All of a sudden, as I push, a fire breaks out between my legs.

“He’s crowning,” she says. “I can see your child’s hair.”

A single tear escapes my eyelid and slips down my cheek. It’s so hard. I can’t imagine pushing any harder than I am now.

“He’s not going to come out,” I say.

“You’re so close,” says Malia.

Close to what?the voice in my head says.

In just a few moments, my child will be taken away from me. My husband too.

As the next contraction sweeps through me, my muscles seem to go limp.
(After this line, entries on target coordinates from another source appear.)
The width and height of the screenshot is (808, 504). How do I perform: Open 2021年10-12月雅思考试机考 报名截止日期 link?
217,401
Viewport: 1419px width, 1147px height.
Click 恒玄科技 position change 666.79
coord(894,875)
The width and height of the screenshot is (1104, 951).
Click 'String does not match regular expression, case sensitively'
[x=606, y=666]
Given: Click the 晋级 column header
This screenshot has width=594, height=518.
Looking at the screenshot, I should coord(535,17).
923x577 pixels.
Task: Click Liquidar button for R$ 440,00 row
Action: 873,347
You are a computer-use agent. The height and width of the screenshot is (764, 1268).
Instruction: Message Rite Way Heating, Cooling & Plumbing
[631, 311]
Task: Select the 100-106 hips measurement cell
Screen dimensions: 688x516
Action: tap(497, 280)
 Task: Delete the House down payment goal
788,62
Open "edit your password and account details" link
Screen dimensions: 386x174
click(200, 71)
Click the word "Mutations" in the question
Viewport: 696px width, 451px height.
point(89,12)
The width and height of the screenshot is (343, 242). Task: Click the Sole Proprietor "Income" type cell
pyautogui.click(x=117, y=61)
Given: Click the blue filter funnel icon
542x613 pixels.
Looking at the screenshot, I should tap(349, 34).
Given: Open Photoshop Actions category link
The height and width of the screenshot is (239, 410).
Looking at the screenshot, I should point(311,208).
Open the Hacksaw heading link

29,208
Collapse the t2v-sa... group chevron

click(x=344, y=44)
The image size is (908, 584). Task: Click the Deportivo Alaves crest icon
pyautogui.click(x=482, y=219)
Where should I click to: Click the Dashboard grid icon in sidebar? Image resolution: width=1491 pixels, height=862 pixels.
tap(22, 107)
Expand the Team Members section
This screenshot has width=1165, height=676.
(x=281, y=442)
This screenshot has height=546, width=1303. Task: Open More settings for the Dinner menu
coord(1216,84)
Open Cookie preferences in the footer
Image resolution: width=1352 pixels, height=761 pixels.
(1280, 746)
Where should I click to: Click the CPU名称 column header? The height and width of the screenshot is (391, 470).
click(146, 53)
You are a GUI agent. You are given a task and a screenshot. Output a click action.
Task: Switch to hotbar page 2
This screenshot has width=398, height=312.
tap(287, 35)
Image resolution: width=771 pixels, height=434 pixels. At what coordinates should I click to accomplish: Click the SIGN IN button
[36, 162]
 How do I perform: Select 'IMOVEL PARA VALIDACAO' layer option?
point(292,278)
I slump, and Malia grabs at my back, sounding alarmed. “You can’t stop,” she says. “You don’t have the option to stop. You have to keep going.”

But I don’t want to keep going.

My mind splits, and the hidden, primal part of it is screaming to make the pain stop. But I’m just so tired. So tired of losing. So tired of losing myself. Losing Nolan. Losing John. Losing my son.

I’m so tired of losing that I can’t find within me the energy to go on.

Perhaps I will die like this. Perhaps the pain will kill me. I’ll be like one of so many women who succumb to the tragedy of childbirth.

Perhaps this is my end. Or perhaps not.

Perhaps I’ll be trapped in this wretched purgatory forever—stuck in this cycle of excruciating pain, no energy to rid myself of it. So close to the end but unable to reach out and grasp it.